Water Wise Your Landscape & Conserve Water

Indoor Conservation

INDOOR CONSERVATION

The biggest consumers of water in your home are your faucets and your bathrooms. Both have notoriously been water wasteful in the past but here are some products that show how your home can become Water Wise!

Since gravity can only do so much with so little water, pressure-assisted flush toilets use pressurized air in the tank to push the water into the bowl more forcefully, which helps to make up for the lower water amount. 

Some toilets, such as Kohler’s Purist Hatbox, are revving up the flush process with a little horsepower  .2 horsepower to be precise, for the pump in the Hatbox.
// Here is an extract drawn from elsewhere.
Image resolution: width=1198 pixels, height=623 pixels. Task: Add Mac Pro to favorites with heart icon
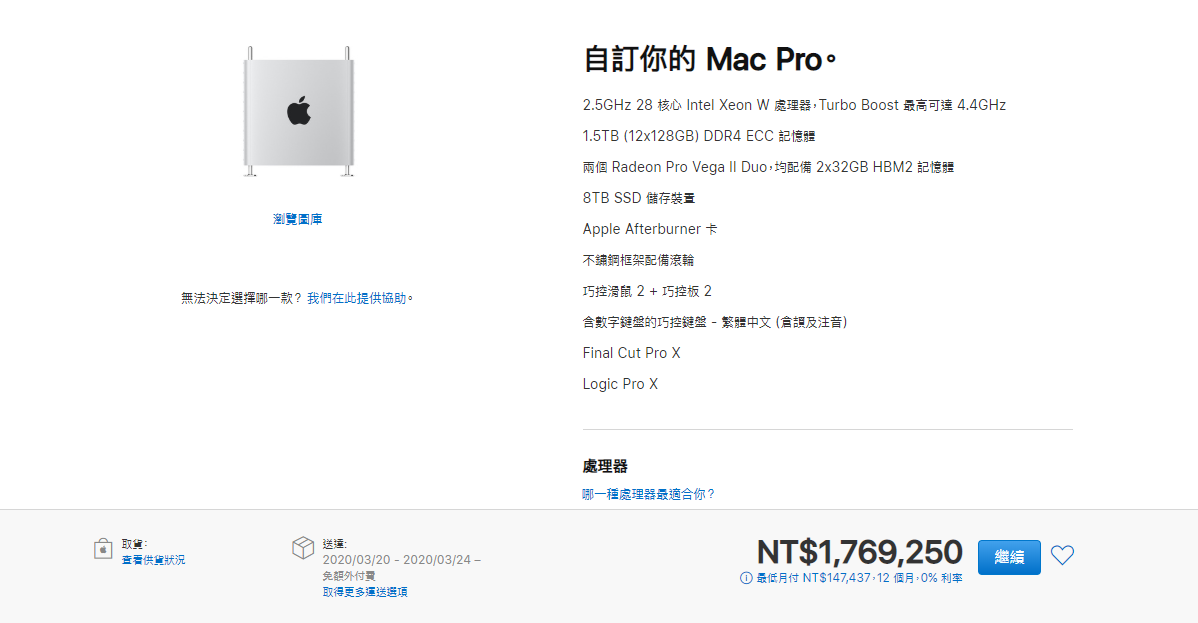pos(1062,555)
The world’s driest continent Australia  brings us dual-flush toilets, which give you a choice: push one button for flushing liquid waste (.8 gallons of water) and another for solid waste (1.6 gallons). Caroma pioneered the dual-flush system to help conserve water, but they made it efficient, too. The gaping 4-inch trapway on the Caroma helps ensure that when you go so does your waste. And although it is a gravity-assist flush system, it doesn’t use the siphonic action of traditional toilets, in which waste is pulled out of the bowel after the water. Caroma uses a wash-down system: there’s very little water in the deep bowl; most of it comes cascading down from the tank through the rim of the bowl.
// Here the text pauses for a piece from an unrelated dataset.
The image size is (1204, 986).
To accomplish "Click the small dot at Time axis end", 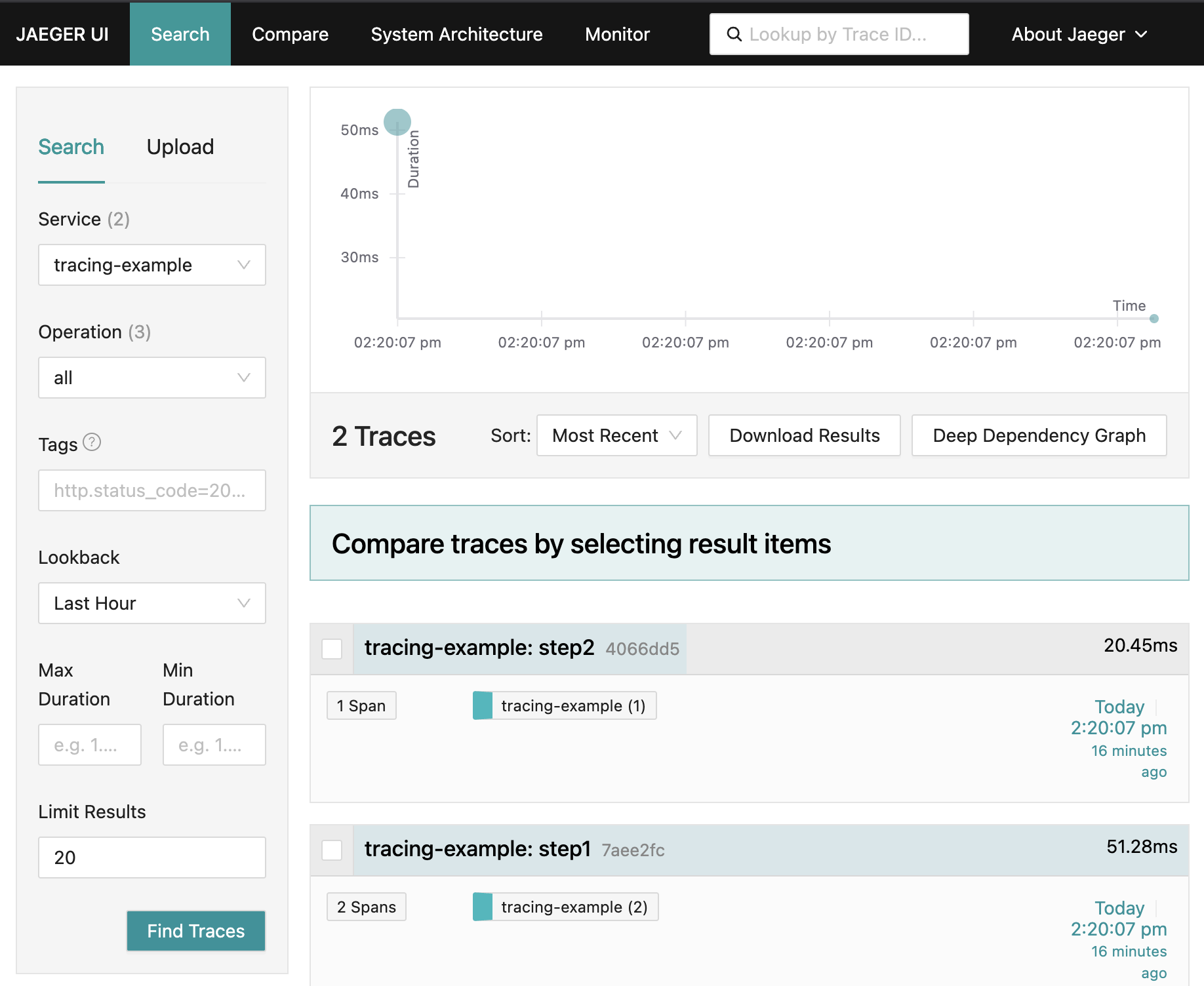I will (x=1154, y=319).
According to water conservationist George Whalen, switching to water-saving fixtures can save you as much as $100 a year in utility costs.

Image result for low flow shower headInstalling low-flow shower heads and faucet aerators is the most effective water conservation savings you can do for your home. Inexpensive and simple to install, low-flow shower heads and faucet aerators can reduce your home water consumption as much as 50%, and reduce your energy cost of heating the water also by as much as 50%.

How to tell if you need one:

Faucet: If an aerator is already installed on your faucet, it will have its rated flow imprinted on the side. This should read 2.75 gpm (gallons per minute) or lower. Replace if over 2.75 gpm. If no aerator is installed, check to see if there are threads just inside the tip of the faucet. Most modern faucets are threaded to accept aerators.

Shower: Set a 2 quart saucepan on the floor of the shower and position it in the middle of the shower stream. With shower on full, count how many seconds it takes to fill the pan. If it takes fewer than 12 seconds, you could use a low-flow shower head. If you have a low-flow shower head installed, it should read 2.5 gpm or less.